(Data listing)
———

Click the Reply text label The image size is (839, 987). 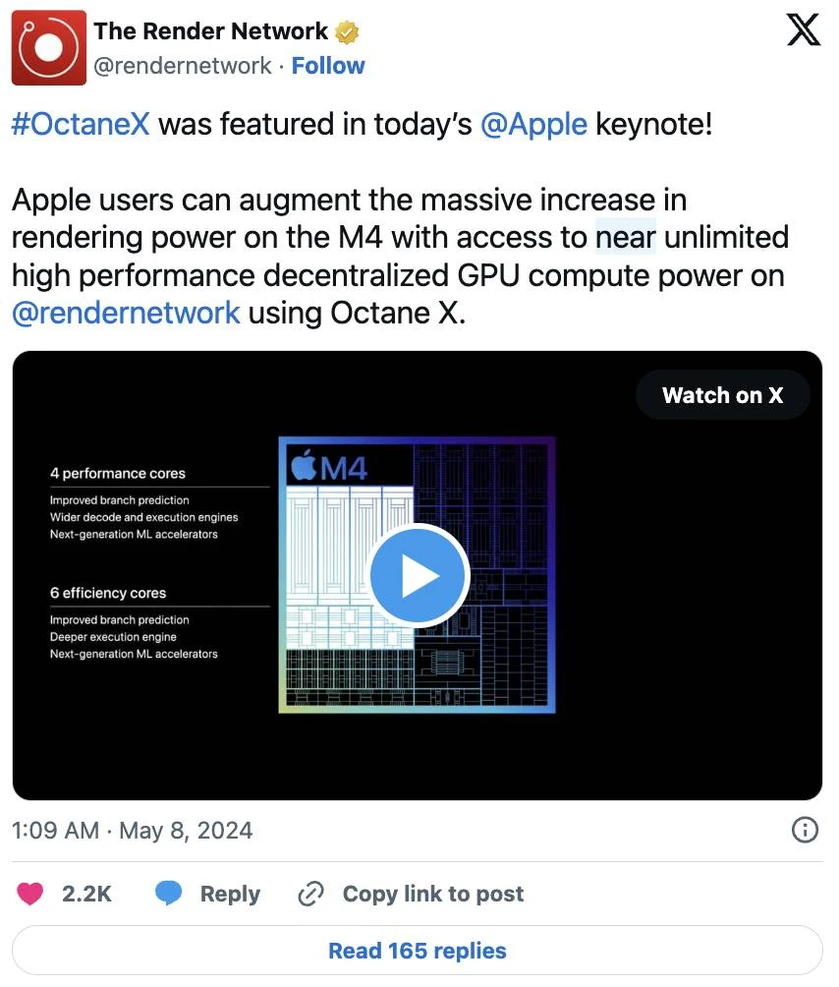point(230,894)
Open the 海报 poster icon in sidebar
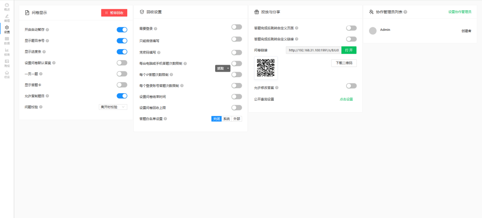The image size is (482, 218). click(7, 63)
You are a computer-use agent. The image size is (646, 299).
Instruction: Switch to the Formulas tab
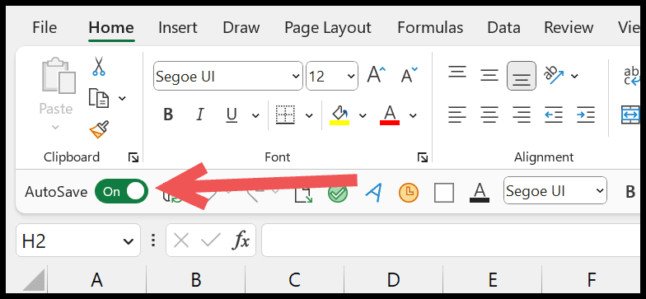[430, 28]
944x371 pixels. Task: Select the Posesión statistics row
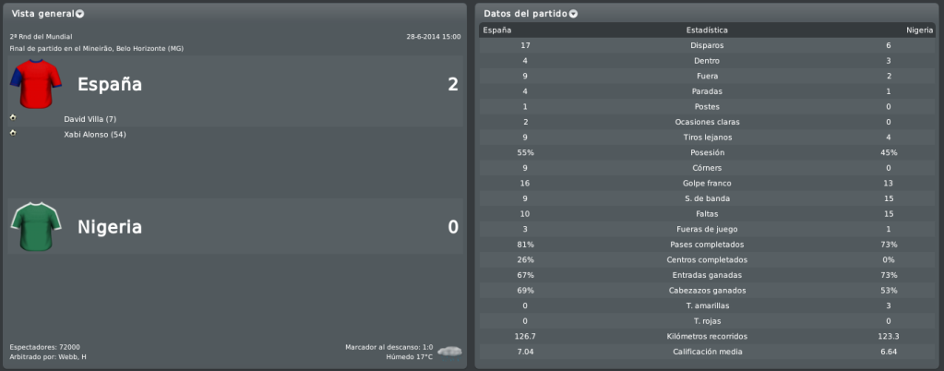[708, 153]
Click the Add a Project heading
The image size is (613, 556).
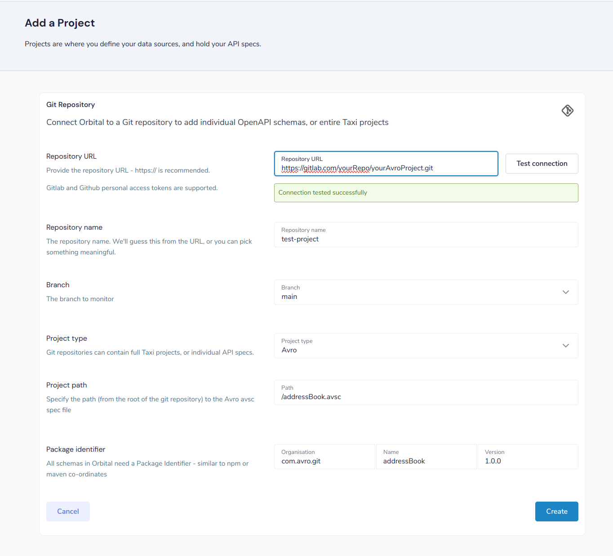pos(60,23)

———

#### What needs to be done:
Please rewrite the lines from the one containing "You are a computer-use" through the end of the listing, changing "heading" to "title" and leaving everything else the same. Omit the pictures.

#### Reply:
You are a computer-use agent. The image size is (646, 299).
Instruction: Switch to the Formulas tab
[430, 28]
944x371 pixels. Task: Select the Posesión statistics row
[708, 153]
Click the Add a Project title
The image size is (613, 556).
pos(60,23)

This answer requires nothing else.